In the end the sculptor had several experts on the mountain as adept as any in the country, and a loyal group of helpers. Gutzon established a boardinghouse near the blacksmith shop, engine room and other buildings at the foot of the cliff, and frequently came with his guests to eat with them. He knew them all.
Gutzon’s original contract with the Mount Harney Memorial Association had specified that Captain Jesse Tucker of Stone Mountain be named superintendent of the work at Rushmore and given a fixed salary of $10,000. To make this sum possible the sculptor reduced the amount to be paid to himself. The reason for Tucker’s position, he frankly stated, was that he must give part of his time to other sculptural work, and that while he was absent from Rushmore he needed someone to take his place.
But presently the Rushmore Commission hadn’t any money to pay to anybody. There were arguments and misunderstandings, and Tucker resigned. After that the full burden of the work fell on Gutzon. He moved with his family to the Black Hills and built a studio some distance from Rushmore at Hermosa.
Gutzon probably missed Tucker more than anybody else with whom he had ever worked. Correspondence between them during the first few months of construction on Rushmore shows the great concern of both of them for the safety of the workers. Tucker, who thought the men careless, was certain that they would contrive some bad end for themselves. But the years went on and the carving got done and somehow there were no serious accidents.
The nearest approach to disaster came when a lightning flash exploded a percussion cap just as the worker was making an artificial electrical connection. The man in the swing harness was shot out into space but by instantaneous muscular reaction flexed his knees as he was hurled back against the side of the mountain. He was badly bruised but not otherwise hurt. The sun was shining when the accident happened. Thereafter no blasts were set off without the advice of the weatherman.
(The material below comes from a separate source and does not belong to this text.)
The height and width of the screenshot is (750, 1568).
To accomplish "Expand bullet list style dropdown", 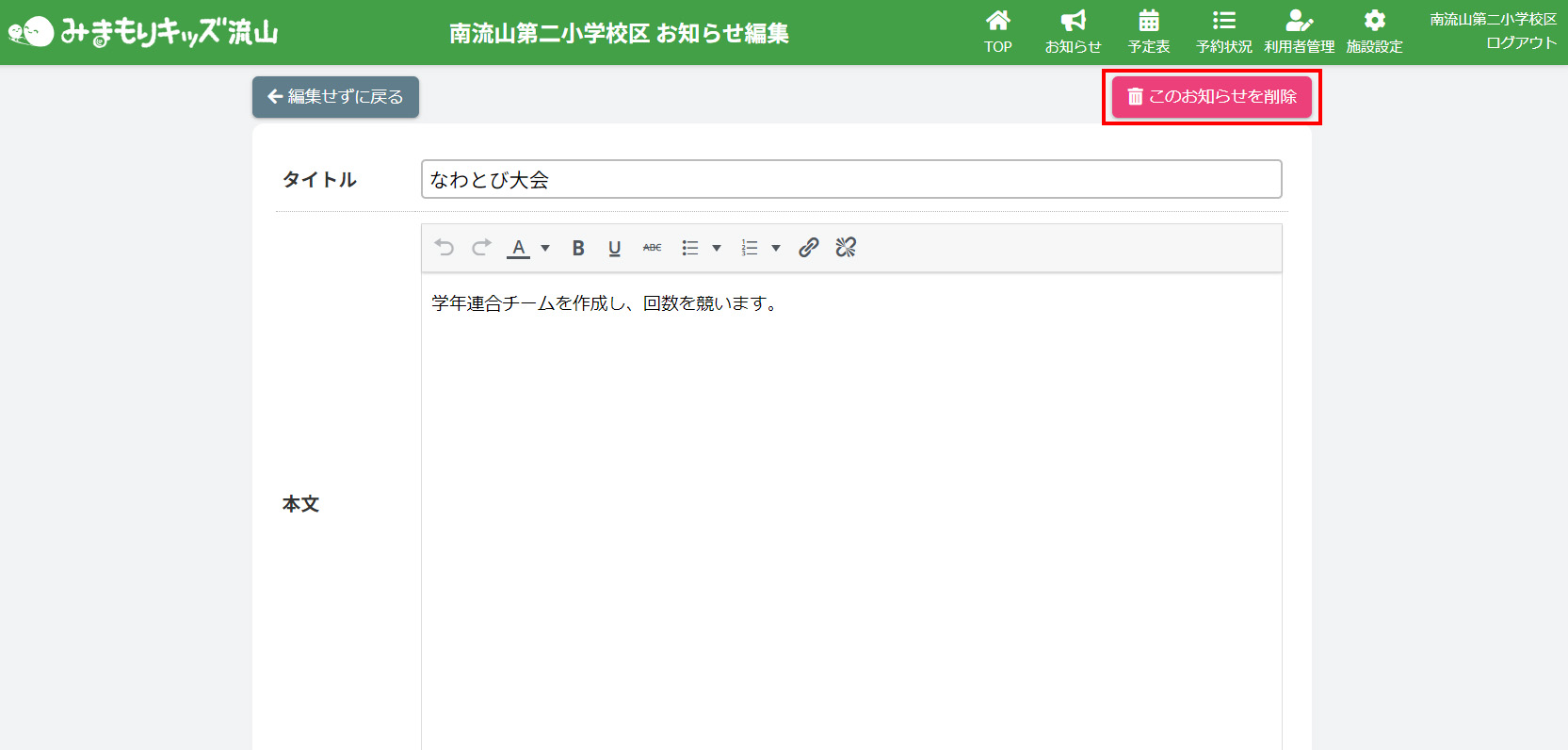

The other accident occurred when a steel wire controlling the hoist broke. The open box in which three or four men were riding came hurtling down. The quick wit of a young man from Stamford, the assistant superintendent, prevented a serious crash. He stuck an iron rod between the hoist wheel and the cable that retarded the descent of the car. Only one worker jumped out as the car hit. He was treated for a minor chest injury.